/ 25 November 2016

#RapeAtJunction report: Wits student accommodation staff failed complainant

Students at Wits University are protesting to express their dissatisfaction with university management.
Students at Wits University are protesting to express their dissatisfaction with university management.

A report into an incident of rape at the University of the Witwatersrand has found that the university’s student accommodation staff failed a student who said she had been raped by another student in a residence building.

“The report is quite categorical that while one individual from Residence Life in particular was empathetic and continuously supportive, other officials did not demonstrate sufficient empathy and care and failed the complainant by not meeting the university’s commitment to providing a safe space for complainants of gender based harm,” Wits vice-chancellor Adam Habib said in a statement.

The completed report was handed to Habib on Thursday, but the university has said it cannot make the report public because it names the complainant and the accused.

Wits University appointed gender researcher and analyst Nomboniso Gasa to investigate and compile the report after students at the university protested at Wits Junction, the campus residence where the accused stays. 
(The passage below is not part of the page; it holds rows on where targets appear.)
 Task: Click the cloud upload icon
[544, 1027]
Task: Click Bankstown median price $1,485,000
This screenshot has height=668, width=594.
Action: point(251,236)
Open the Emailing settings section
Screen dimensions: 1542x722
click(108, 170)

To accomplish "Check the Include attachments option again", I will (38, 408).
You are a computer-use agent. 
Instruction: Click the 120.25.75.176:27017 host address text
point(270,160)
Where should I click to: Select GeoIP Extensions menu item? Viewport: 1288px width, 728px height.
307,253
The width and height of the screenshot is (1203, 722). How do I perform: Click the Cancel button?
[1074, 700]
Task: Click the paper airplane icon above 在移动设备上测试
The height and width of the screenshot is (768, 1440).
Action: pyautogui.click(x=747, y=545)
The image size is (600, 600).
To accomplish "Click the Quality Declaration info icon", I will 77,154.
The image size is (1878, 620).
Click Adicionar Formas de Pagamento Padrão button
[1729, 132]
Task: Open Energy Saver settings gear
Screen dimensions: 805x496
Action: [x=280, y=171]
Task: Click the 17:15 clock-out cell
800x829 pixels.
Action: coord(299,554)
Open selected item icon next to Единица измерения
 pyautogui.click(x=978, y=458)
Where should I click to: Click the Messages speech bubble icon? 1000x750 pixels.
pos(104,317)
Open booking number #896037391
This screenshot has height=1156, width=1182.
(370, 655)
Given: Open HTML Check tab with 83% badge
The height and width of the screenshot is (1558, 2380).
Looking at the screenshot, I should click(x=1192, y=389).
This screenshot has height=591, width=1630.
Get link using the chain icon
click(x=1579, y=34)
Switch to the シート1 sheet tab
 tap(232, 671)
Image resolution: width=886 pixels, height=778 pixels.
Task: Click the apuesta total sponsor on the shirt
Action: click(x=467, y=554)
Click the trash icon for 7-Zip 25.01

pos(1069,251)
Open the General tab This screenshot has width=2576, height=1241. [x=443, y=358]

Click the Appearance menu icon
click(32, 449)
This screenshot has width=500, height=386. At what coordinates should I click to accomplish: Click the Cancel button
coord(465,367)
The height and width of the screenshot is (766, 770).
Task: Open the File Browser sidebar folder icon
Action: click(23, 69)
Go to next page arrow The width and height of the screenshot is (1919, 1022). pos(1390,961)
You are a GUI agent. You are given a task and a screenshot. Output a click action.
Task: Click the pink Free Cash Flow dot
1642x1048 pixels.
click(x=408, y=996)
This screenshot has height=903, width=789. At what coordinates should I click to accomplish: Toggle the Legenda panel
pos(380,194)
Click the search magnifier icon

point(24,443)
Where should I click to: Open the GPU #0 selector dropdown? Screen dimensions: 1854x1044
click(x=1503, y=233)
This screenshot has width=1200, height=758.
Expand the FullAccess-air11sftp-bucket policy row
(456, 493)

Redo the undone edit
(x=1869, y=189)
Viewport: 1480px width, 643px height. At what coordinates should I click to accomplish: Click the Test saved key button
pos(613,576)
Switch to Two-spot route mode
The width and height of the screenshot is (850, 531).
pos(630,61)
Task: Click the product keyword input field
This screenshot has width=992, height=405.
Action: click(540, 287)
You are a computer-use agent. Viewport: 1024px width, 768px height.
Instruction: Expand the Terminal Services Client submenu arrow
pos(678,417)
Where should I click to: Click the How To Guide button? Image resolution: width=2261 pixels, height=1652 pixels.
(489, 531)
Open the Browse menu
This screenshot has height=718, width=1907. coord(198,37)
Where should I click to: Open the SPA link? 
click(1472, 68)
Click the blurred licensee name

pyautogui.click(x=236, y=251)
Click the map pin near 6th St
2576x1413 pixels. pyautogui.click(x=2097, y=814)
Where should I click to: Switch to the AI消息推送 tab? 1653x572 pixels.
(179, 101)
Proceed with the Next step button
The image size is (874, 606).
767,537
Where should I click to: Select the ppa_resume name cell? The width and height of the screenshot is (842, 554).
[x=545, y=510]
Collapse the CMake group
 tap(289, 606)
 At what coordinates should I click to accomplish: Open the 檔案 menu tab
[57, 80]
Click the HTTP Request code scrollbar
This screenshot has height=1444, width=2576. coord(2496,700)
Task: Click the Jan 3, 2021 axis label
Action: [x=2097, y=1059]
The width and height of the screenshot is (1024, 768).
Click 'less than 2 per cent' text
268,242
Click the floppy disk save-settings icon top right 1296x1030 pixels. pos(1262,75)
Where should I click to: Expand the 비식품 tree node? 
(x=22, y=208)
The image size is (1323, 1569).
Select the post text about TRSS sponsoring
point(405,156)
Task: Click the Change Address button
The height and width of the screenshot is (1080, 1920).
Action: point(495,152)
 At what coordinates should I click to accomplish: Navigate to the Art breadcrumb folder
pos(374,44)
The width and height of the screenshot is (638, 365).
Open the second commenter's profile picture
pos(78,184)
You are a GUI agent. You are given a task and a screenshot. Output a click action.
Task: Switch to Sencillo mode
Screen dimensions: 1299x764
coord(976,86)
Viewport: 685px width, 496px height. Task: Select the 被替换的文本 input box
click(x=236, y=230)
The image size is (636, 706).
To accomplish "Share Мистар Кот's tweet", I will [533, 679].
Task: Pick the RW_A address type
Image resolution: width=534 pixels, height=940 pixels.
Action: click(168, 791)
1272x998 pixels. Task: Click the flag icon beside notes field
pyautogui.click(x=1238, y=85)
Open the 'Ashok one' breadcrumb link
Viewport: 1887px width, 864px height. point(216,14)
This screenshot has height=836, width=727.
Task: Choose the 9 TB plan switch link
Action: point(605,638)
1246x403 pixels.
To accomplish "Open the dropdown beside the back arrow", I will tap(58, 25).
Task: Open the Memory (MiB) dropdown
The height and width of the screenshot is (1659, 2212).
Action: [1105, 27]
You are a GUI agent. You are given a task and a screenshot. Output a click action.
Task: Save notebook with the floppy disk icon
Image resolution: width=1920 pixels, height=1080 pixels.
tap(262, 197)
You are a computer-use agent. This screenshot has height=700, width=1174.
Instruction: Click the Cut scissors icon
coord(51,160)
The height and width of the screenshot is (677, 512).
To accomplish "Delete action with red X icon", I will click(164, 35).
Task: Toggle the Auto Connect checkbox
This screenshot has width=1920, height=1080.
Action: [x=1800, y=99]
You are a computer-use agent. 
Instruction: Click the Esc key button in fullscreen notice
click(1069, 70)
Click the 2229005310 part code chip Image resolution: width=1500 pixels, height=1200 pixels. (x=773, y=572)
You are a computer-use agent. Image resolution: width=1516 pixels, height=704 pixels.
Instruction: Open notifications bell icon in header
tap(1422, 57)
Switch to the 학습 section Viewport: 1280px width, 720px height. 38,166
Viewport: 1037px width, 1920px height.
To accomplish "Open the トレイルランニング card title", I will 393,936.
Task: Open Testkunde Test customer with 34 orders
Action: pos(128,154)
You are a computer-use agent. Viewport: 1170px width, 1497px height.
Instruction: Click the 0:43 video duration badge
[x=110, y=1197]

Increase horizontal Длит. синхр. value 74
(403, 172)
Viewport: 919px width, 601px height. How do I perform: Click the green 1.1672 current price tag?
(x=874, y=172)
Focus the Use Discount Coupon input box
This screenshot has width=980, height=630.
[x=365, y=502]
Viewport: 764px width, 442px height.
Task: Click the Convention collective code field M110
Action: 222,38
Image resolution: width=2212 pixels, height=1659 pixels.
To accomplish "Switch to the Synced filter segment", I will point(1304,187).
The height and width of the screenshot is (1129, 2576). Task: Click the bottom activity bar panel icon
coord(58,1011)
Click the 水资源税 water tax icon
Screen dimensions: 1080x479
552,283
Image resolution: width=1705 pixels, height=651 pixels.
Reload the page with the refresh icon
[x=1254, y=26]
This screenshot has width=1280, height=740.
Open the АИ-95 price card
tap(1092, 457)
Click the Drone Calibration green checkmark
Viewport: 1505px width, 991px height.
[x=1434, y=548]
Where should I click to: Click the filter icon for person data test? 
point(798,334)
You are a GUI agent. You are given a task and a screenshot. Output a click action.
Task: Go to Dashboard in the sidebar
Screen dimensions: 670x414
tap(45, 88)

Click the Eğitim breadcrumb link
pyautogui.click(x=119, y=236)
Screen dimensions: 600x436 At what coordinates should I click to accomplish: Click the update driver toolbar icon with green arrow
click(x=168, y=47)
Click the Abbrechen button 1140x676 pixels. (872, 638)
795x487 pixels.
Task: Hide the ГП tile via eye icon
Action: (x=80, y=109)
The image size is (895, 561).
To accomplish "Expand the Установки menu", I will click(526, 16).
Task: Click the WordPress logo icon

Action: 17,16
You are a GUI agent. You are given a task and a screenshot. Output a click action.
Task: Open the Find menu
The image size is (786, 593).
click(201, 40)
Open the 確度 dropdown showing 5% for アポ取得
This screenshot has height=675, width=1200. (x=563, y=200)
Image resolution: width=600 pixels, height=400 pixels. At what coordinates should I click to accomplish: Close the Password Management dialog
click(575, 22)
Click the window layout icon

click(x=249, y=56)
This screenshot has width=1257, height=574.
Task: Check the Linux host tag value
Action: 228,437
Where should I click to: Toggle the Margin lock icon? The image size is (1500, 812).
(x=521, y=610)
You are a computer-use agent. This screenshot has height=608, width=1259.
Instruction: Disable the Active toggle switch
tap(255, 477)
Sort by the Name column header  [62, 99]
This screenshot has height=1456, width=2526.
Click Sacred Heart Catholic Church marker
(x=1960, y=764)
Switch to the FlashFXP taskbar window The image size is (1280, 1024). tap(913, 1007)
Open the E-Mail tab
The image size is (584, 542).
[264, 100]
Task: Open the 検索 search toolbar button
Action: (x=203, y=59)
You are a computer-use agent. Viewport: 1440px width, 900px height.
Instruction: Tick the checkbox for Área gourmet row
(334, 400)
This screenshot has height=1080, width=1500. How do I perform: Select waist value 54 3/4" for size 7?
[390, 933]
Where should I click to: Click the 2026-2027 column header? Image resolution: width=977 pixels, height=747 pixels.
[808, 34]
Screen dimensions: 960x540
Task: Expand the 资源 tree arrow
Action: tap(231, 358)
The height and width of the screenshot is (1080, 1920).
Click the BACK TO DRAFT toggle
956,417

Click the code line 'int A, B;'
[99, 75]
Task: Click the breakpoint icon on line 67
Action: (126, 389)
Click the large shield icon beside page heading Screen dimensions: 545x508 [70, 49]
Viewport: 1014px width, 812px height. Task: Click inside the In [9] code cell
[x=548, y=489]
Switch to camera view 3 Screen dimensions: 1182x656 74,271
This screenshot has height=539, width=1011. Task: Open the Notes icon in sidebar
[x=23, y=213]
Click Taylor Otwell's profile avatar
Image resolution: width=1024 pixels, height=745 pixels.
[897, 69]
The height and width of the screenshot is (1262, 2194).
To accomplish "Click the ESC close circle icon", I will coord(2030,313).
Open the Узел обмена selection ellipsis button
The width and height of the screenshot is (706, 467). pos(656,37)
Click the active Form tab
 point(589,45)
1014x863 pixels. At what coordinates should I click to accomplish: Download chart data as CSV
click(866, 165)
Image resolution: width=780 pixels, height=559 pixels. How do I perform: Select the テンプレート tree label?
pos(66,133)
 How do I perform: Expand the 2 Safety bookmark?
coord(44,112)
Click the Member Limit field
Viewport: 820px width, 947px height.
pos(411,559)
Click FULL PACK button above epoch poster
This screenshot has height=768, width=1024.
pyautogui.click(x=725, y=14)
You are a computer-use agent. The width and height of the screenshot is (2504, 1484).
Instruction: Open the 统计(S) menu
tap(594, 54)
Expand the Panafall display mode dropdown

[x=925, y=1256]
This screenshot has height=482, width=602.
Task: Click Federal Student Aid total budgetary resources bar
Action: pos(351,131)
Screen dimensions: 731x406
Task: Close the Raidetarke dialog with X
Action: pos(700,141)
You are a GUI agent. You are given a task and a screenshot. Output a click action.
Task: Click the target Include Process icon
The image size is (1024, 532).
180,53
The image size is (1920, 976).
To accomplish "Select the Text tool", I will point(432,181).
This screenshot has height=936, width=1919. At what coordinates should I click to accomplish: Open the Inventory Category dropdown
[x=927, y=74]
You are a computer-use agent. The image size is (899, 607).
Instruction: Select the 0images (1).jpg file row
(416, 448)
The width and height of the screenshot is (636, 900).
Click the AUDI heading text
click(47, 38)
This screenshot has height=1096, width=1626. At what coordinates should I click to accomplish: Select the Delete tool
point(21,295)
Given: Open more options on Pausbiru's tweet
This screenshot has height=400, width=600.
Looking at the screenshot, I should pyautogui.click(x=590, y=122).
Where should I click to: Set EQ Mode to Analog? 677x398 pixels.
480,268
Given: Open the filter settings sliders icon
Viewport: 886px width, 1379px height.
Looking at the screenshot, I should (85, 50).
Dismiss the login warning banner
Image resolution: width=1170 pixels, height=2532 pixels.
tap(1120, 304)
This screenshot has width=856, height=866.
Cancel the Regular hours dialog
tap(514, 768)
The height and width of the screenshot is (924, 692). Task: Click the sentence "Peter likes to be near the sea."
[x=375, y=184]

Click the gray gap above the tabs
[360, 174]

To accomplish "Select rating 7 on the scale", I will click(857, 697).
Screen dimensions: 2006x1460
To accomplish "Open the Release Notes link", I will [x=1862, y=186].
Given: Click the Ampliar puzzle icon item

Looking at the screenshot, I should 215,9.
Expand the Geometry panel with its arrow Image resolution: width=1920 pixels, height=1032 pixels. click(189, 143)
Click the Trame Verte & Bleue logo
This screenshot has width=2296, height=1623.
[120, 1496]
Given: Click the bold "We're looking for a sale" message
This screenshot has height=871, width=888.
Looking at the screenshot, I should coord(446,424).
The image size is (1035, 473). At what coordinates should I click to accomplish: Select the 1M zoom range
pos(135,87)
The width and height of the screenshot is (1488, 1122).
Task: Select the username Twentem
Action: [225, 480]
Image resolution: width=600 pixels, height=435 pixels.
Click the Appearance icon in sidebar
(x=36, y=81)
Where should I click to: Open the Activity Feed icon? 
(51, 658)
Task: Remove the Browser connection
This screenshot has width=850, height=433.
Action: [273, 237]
The complainant and the accused reportedly continued staying in the same residence block, even after the rape was reported. Wits appointed Gasa to compile the report.

Gasa criticised the university for allowing the accused to live in close promixity to the complainant.

“The university ought to have intervened to avoid the state of affairs where the complainant and the person against whom she had lodged a complaint resided in the same residential block, while at the same time respecting the legal rights of all. 

“The report particularly recommends that measures be immediately implemented within residences to ensure that these lapses are not repeated,” Habib summarised a finding in the report.

The report recommended that staff who have not followed the university’s sexual violence policy or behaved with sensitivity towards a complainant should be sanctioned by Wits. 

It also recommended the university’s Gender Equity Office and the vice-chancellor’s office tackle difficult discussions on rape in the insitution and society, and the university follow previous recommendations to be more effective in communicating the status of investigations into rape accusations.

Habib has said that the investigation will continue and is likely be completed within a week.